- 4 Jun 08, 15:07 GMT
Seriously it is just not becoming for grown people to get so so so worked up about a phone.
There is less than a week to go before Apple guru Steve Jobs saunters on stage at the Moscone Conference Centre in downtown San Francisco and puts an end to the frenzy that has ensued for weeks and weeks about the latest edition of the iPhone.
Don't shoot me but I admit that I have added to the hype by reporting on the hype. And here's some more.
The internet is simply awash with real or fake photos, depending on what you want to believe, is the new 3G iPhone. Case makers have already been turning out cases based on these photos apparently.
One fabulous rumour is that the iPhone has already shipped and is waiting under guard, presumably armed and dressed from head to toe in black, at some warehouse in Fremont in the East Bay.

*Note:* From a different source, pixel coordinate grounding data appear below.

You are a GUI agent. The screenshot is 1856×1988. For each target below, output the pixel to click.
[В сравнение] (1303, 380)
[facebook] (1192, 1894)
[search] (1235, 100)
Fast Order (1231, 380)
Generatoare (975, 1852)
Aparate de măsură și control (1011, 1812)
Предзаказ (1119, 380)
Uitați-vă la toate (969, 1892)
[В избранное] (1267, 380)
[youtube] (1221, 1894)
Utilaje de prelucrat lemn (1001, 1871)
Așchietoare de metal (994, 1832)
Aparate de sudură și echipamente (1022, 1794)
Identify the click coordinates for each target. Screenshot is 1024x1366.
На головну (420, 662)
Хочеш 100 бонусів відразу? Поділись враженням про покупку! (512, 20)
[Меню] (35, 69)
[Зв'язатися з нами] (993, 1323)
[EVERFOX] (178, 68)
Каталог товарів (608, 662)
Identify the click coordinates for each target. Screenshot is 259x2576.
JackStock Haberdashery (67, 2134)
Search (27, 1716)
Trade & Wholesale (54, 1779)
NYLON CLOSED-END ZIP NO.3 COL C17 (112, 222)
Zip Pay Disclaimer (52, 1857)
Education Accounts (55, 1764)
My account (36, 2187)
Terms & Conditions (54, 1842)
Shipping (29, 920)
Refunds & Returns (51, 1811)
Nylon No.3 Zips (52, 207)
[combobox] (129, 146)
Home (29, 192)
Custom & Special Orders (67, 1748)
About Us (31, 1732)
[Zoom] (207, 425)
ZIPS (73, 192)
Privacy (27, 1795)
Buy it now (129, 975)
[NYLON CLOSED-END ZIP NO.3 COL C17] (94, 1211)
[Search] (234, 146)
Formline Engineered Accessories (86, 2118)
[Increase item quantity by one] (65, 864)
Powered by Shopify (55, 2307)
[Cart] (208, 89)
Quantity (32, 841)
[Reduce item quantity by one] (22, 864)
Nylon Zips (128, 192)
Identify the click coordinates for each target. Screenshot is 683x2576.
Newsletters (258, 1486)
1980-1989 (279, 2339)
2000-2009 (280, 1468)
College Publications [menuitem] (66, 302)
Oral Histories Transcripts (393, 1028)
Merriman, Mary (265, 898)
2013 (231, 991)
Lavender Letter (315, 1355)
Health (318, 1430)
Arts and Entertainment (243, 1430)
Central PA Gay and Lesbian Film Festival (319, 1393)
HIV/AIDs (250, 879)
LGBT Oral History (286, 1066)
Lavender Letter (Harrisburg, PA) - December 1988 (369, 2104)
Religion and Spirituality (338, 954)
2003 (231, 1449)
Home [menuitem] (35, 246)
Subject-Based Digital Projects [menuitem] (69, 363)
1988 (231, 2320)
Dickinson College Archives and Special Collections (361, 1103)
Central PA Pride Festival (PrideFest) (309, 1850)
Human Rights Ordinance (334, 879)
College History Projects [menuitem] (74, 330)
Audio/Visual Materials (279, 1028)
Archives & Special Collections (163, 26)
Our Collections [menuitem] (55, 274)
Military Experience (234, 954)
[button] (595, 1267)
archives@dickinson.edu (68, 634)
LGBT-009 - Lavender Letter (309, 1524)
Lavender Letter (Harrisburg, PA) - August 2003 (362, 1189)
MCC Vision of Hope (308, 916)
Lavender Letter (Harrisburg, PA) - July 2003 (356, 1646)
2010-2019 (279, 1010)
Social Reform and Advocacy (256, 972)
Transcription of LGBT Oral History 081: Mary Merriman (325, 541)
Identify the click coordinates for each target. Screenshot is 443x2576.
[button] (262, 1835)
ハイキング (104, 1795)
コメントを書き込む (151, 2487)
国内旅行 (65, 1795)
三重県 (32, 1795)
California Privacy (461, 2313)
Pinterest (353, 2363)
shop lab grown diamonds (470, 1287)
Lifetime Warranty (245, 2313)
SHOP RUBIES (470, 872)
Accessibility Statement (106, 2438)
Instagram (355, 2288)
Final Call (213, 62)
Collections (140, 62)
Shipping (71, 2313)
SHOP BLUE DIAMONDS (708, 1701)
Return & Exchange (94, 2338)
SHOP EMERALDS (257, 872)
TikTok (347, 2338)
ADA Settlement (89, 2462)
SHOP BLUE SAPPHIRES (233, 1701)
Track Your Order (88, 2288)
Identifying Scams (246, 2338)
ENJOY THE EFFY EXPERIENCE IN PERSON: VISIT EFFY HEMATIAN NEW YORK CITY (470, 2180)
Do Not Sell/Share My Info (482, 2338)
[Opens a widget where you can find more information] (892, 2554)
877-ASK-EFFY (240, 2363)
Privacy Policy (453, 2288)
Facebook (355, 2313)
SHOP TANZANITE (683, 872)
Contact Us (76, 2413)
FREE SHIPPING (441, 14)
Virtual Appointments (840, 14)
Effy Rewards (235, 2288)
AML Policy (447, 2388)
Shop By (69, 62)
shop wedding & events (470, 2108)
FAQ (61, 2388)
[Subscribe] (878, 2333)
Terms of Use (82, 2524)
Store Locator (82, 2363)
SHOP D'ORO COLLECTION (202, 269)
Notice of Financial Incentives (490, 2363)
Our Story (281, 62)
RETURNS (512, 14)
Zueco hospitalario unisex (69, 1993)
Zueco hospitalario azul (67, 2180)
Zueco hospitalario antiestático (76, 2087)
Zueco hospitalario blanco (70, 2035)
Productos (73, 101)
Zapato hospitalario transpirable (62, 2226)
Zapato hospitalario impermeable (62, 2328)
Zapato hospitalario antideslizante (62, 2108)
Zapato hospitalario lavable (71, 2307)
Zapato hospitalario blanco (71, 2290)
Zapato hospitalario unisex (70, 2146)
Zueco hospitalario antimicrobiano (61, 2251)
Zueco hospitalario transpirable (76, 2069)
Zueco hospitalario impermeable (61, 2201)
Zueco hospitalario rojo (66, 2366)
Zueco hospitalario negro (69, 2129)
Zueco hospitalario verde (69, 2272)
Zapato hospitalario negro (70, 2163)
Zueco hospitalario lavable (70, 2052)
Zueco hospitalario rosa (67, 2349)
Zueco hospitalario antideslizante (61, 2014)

But then that is also countered by another claim that the iPhone is sitting in a factory in Taiwan. Or the rumour that it hasn't even been made because there is a shortage of parts. Quelle Horreur!
There are also claims the new phone will have 3G, won't have GPS, will have GPS, will/won't have Bluetooth, will be thinner, fatter, dearer, cheaper, have more plastic, more chrome, be blacker, no wait red and definitely cooler than any other darned product on the planet.
And just in case you are not convinced that the new 3G phone is on its way, stop the presses because the news is that an advert for this much anticipated piece of mobile gadgetry was shot at the Apple store in Manhattan.
Apple blogs were alight with gossip and convinced by their supposition because the iconic cube store had never closed before except for two other times when the company launched the original iPhone and OSX Leopard.
Oh I nearly forgot my favourite favourite rumour du jour...that Steve Jobs has sworn to never again wear black polo neck sweaters and jeans that don't fit. Sacre bleu what is the world coming to?